#### Teks Sumber

<<<<

Efek Fenomena Suhu Panas, Musim Hujan Alami Kemunduran Hingga November

Reading time: 2 menit
Efek Fenomena Suhu Panas, Musim Hujan Alami Kemunduran Hingga Bulan November
Ilustrasi kondisi cuaca panas. Foto : Shutterstock

Jakarta (Greeners) – Badan Meteorologi, Klimatologi, dan Geofisika menyatakan bahwa saat ini di berbagai wilayah Indonesia sedang mengalami fenomena suhu panas, di mana hal ini mempengaruhi awal musim hujan yang seharusnya sudah jatuh di bulan Oktober. Namun, akan mengalami kemunduran hingga bulan November bulan depan.

Kepala BMKG, Dwikorita Karnawati mengatakan fenomena yang saat ini sedang terjadi, lanjut Dwikorita, adalah rendahnya suhu permukaan laut daripada suhu normalnya yg berkisar antara 26 – 27 derajat celcius di wilayah perairan Indonesia bagian selatan dan barat, sehingga berimplikasi pada kurangnya pembentukan awan di wilayah Indonesia.

“Dengan adanya fenomena tersebut, mengakibatkan awal musim hujan periode 2019/2020  mengalami kemuduran, dan sebagian besar wilayah Indonesia  akan mulai memasuki musim hujan pada bulan November, kecuali untuk wilayah Sumatera dan Kalimantan yang dimulai sejak pertengahan Oktober 2019”, paparnya pada siaran pers yang diterima oleh Greeners, Rabu (23/10/2019).

BACA JUGA : Tantangan Membumikan Pangan Laut Indonesia

Dwikorita menambahkan, pada tahun 2019 ini, El – Nino lemah telah berakhir pada bulan Juli lalu, dan kondisi netral ini masih  berlanjut hingga di penghujung tahun 2019. Ia pun mengimbau agar perlu mengoptimalkan usaha “menjaga cadangan air” melalui optimalisasi manajemen operasional air waduk saat musim penghujan dan melalui gerakan memanen air hujan.

>>>>

#### Permintaan a
Susun baris-baris entri sebagai daftar bernomor, mulai dari baris yang memuat "Select the Visual editing tab" dan berakhir pada baris yang memuat "pyautogui.click(x=90, y=708)", tanpa baris kosong dan tanpa gambarnya.

#### Cuplikan Data
<<<<

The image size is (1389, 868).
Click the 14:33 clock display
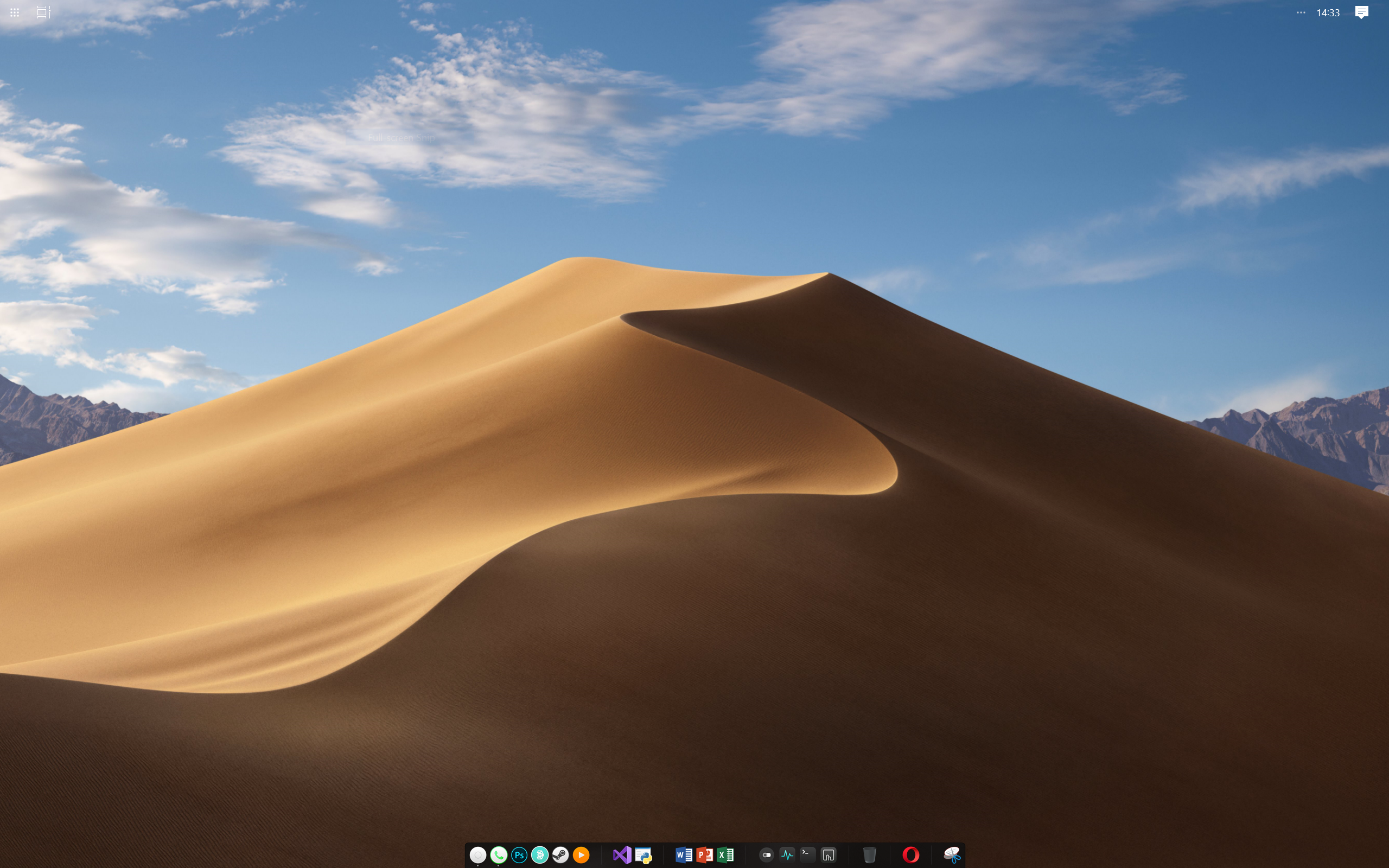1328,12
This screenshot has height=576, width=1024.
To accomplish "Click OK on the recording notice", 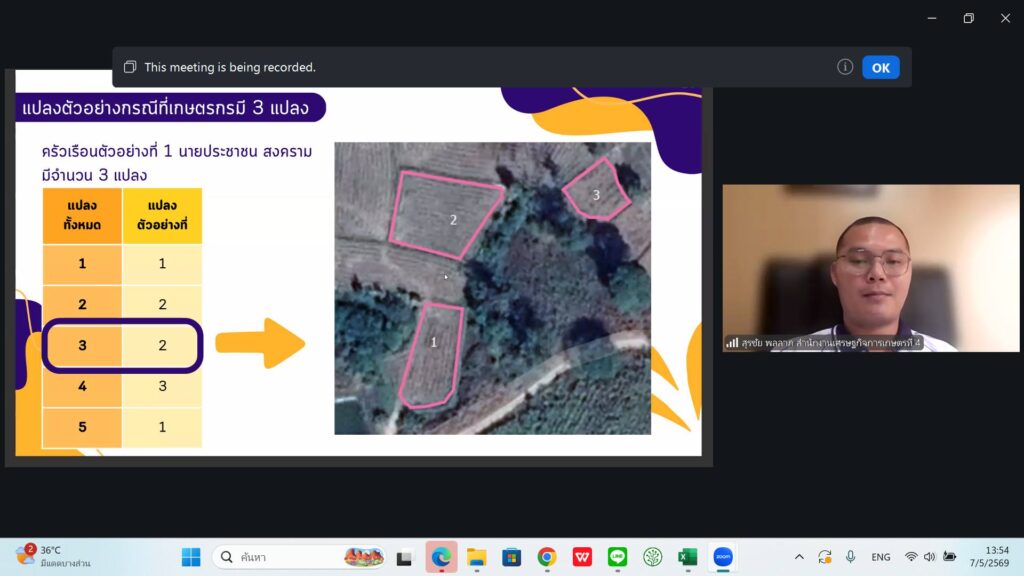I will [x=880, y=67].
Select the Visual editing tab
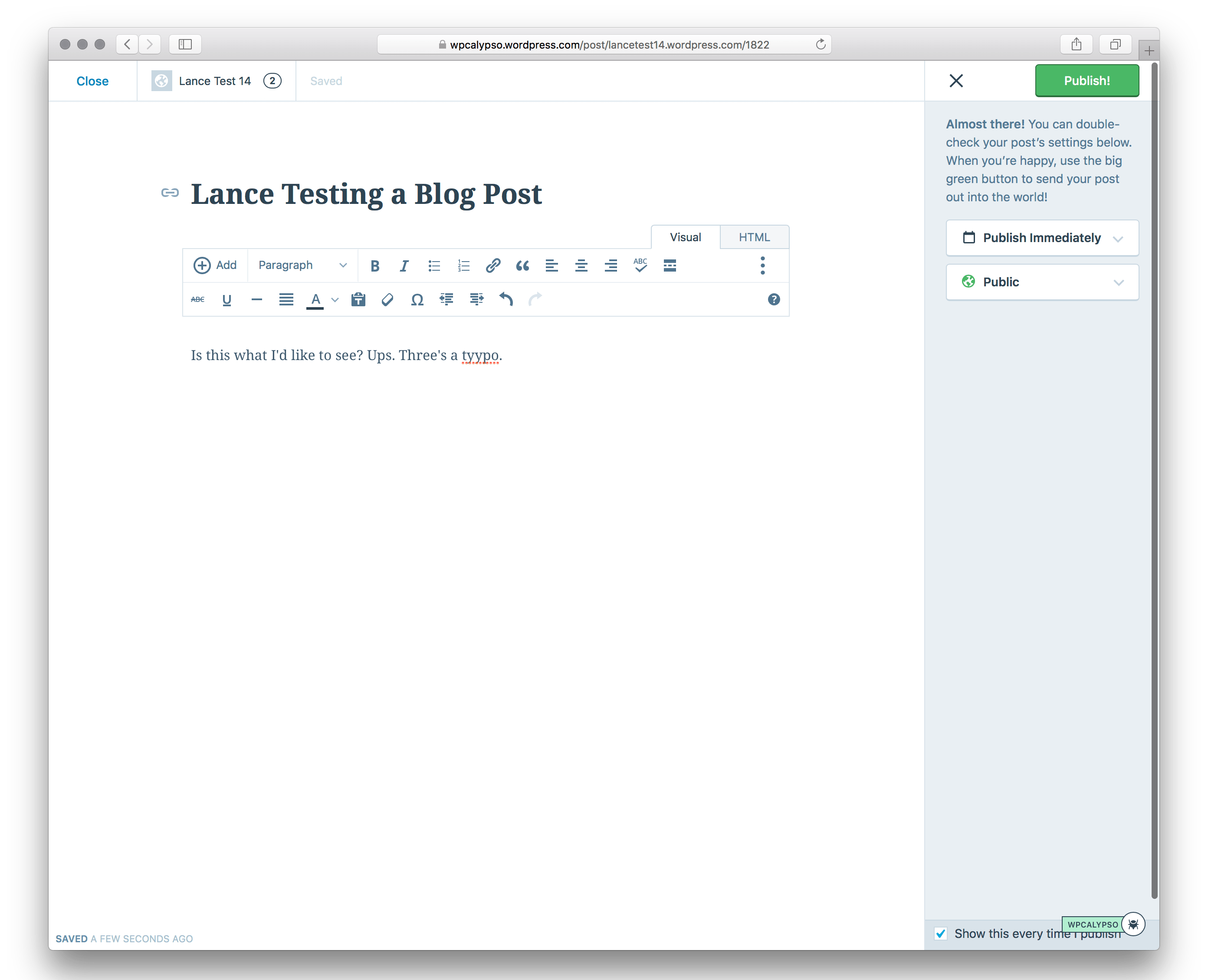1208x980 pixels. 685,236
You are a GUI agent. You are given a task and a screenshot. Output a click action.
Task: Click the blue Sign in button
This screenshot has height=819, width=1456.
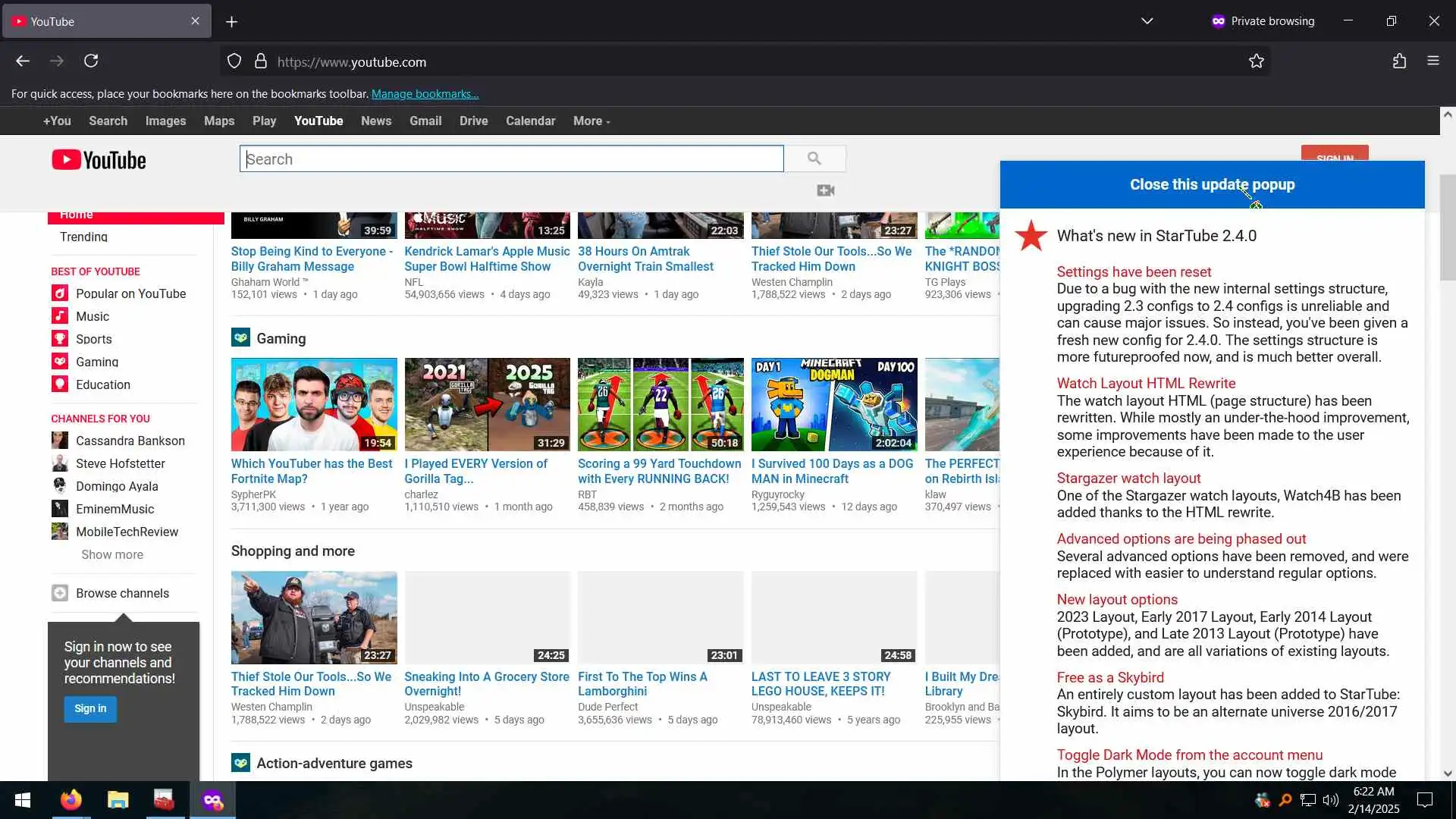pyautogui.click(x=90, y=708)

>>>>
<<<<

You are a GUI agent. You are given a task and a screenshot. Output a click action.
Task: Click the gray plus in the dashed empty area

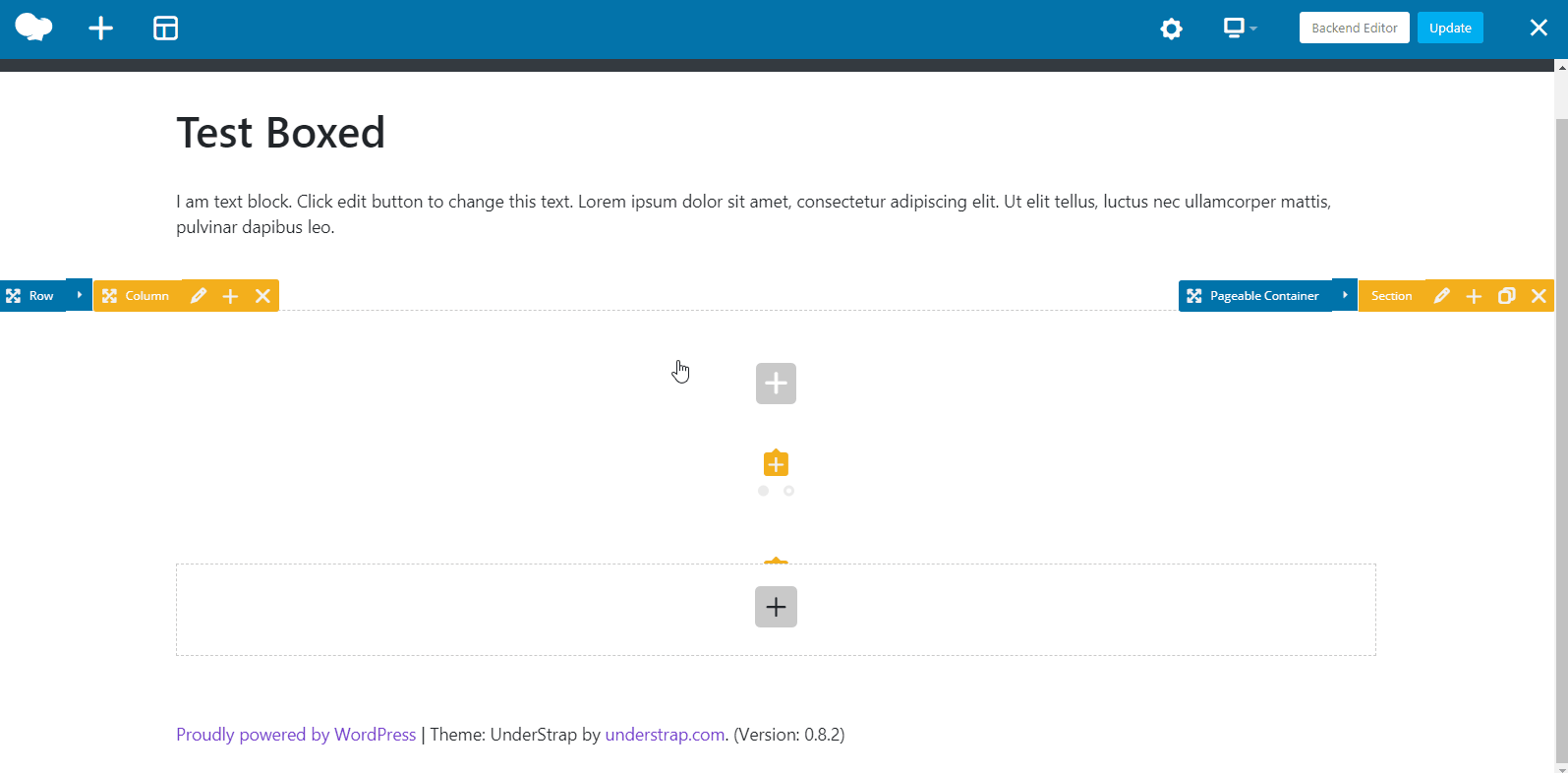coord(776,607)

>>>>

#### Permintaan b
Apakah pernyataan berikut sesuai dengan teks tentang mundurnya musim hujan? Jawab ya atau tidak untuk masing-masing, disertai kutipan persis dari teks yang menentukannya: (i) Kepala BMKG adalah Dwikorita Karnawati. (ii) Wilayah Sumatera dan Kalimantan mulai memasuki musim hujan pada bulan November. (iii) El Nino lemah pada tahun 2019 berakhir pada bulan Juli.

#### Hasil yang Benar a
1. Select the Visual editing tab
2. 1208x980 pixels. 685,236
3. You are a GUI agent. You are given a task and a screenshot. Output a click action.
4. Task: Click the blue Sign in button
5. This screenshot has height=819, width=1456.
6. pyautogui.click(x=90, y=708)

#### Hasil yang Benar b
(i) Ya: "Kepala BMKG, Dwikorita Karnawati"
(ii) Tidak: "kecuali untuk wilayah Sumatera dan Kalimantan yang dimulai sejak pertengahan Oktober 2019"
(iii) Ya: "El – Nino lemah telah berakhir pada bulan Juli lalu"